On 4 November 2008, the Queen launched at Canada House in London Vigil 1914–1918, a coordinated light and media display on the facades of Canada House and buildings in six Canadian cities of the name of each of the approximately 68,000 Canadians who died in World War I; there the Queen and the Duke of Edinburgh met with First World War veterans as well as Canadians returned from Afghanistan. Almost one year later, Prince Charles officiated at the Remembrance Day ceremonies at the National War Memorial in Ottawa, there wearing his uniform as a Lieutenant-General of the Canadian Army.

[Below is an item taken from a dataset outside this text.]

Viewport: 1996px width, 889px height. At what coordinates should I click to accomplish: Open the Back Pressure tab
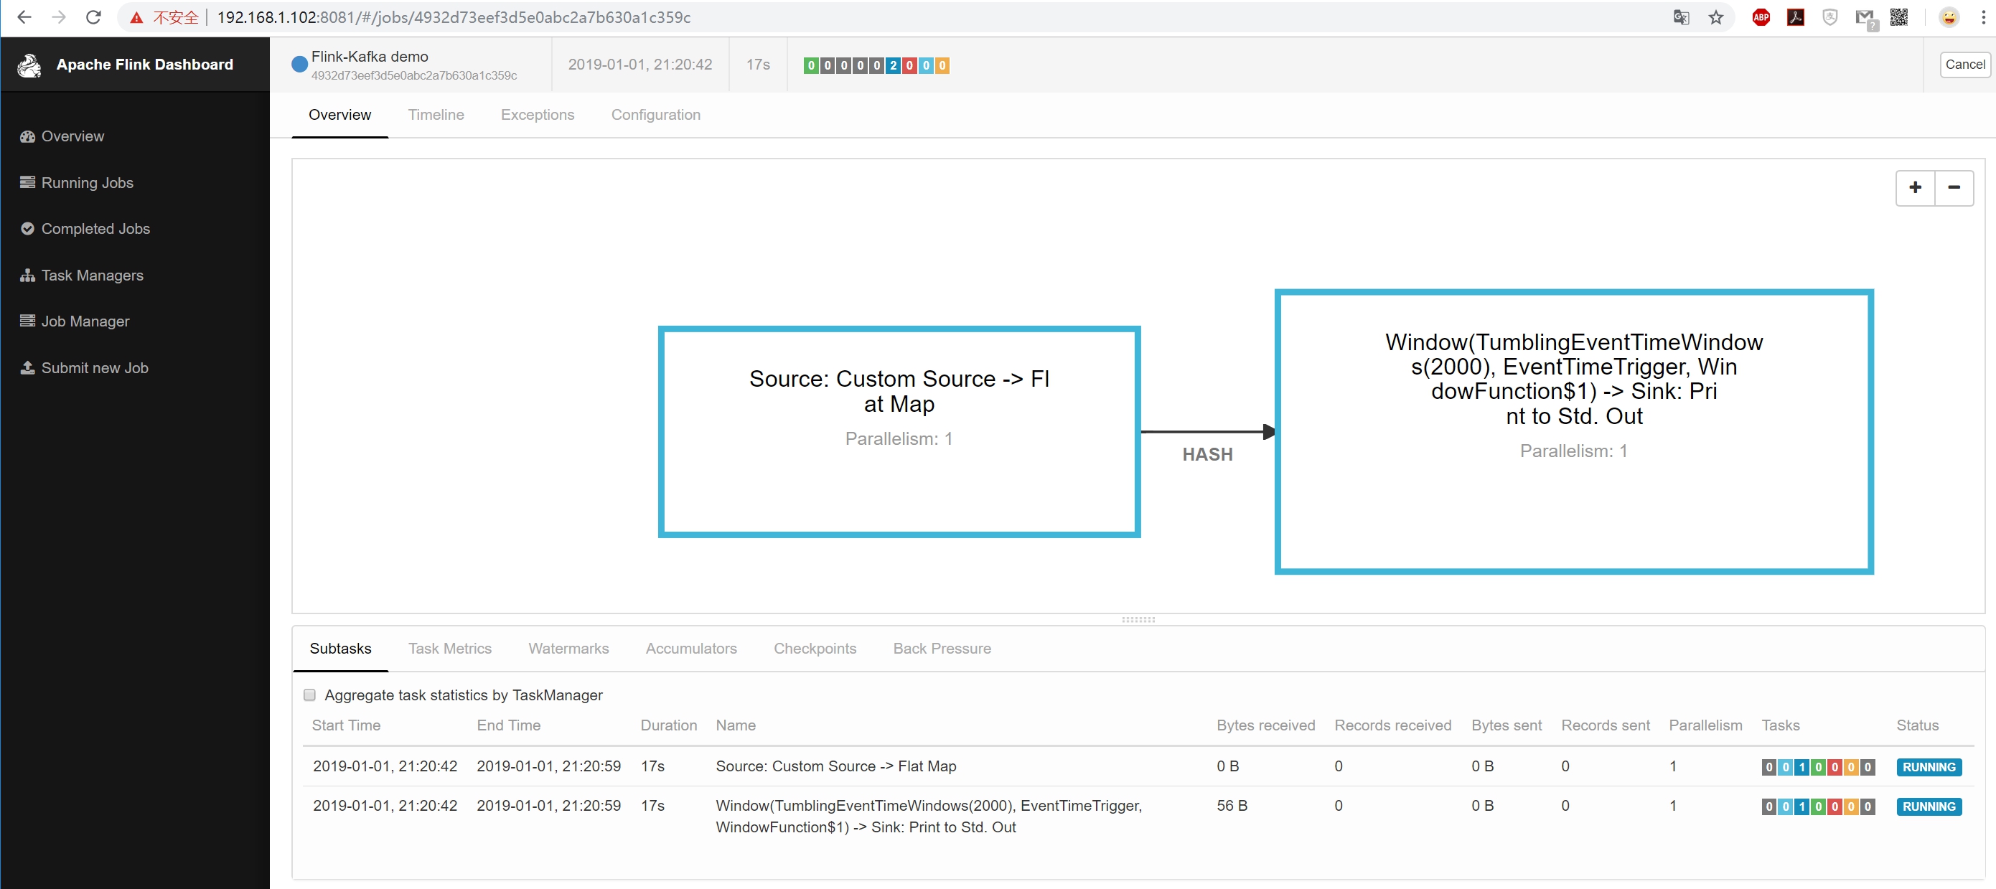point(941,648)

The death of the last Canadian veteran of World War I came in 2010 and, on the anniversary of the Battle of Vimy Ridge in April that year, Queen Elizabeth II issued a statement marking the two events, stating: "As proud and grateful Canadians, we pause today to mark not only the ninety-third anniversary of this Nation's victory at Vimy Ridge but also to pay tribute to the passing of a truly remarkable generation who helped to end the most terrible conflict the world had ever known." A few months later, on 29 June, the Queen marked the 100th anniversary of the founding of the Royal Canadian Navy by conducting a fleet review at the Bedford Basin; the event was attended by ships of the Canadian Maritime Command, Brazilian Navy, Royal Danish Navy, French Navy, German Navy, Royal Netherlands Navy, Royal Navy and United States Navy.

The three environmental commands were in 2011 officially renamed to their traditional designations of the Royal Canadian Navy, Canadian Army, and Royal Canadian Air Force. This stemmed from an ongoing drive for the restoration, including an online petition, sponsored by Member of Parliament Laurie Hawn, issued in 2007 seeking grassroots support for the Maritime Command and Air Command to have their former names restored for the navy's 100th anniversary in 2010.